◆ **Task statement**
Where the word "Portal" occurs in a line of the listing, please copy the line.

◆ **Data in this exercise**

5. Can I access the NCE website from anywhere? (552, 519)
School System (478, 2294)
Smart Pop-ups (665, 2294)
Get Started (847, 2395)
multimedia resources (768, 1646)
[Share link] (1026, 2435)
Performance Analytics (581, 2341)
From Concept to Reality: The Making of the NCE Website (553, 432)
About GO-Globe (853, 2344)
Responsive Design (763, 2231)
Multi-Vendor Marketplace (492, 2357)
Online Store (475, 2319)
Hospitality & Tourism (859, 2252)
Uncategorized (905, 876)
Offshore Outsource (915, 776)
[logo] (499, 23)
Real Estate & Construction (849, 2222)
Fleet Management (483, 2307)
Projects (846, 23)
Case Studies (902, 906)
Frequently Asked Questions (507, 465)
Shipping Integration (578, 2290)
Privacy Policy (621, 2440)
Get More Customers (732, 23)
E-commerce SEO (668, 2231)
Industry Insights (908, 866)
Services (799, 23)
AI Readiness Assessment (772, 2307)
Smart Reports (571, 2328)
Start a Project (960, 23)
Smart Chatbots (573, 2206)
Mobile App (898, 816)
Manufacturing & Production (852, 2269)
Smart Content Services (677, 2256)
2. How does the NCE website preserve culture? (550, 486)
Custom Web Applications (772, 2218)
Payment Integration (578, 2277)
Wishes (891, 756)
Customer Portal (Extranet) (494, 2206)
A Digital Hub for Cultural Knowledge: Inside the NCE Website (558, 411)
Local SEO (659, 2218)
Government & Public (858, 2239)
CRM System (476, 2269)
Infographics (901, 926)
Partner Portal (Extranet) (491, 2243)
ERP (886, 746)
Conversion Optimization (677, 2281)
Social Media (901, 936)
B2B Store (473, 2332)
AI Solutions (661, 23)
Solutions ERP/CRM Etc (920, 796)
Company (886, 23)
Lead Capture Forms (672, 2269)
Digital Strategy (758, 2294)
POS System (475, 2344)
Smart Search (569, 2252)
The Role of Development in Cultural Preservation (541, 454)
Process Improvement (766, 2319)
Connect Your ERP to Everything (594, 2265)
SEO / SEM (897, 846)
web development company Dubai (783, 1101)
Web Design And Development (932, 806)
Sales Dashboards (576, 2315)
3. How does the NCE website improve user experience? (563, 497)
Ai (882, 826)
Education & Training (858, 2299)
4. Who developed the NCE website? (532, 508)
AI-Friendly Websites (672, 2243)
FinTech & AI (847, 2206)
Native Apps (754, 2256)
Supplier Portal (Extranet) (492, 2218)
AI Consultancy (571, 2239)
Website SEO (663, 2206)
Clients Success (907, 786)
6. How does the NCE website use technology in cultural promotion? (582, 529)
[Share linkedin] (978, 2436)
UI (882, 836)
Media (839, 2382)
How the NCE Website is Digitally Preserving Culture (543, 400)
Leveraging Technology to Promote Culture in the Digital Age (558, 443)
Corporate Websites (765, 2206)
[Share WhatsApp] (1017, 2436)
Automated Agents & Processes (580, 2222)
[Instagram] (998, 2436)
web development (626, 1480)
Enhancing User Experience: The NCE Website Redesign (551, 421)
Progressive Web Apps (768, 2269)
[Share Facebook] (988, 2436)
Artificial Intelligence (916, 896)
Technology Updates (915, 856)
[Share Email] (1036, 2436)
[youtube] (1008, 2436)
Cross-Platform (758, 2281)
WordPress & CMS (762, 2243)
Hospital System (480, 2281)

◆ **Written solution**
Customer Portal (Extranet) (494, 2206)
Partner Portal (Extranet) (491, 2243)
Supplier Portal (Extranet) (492, 2218)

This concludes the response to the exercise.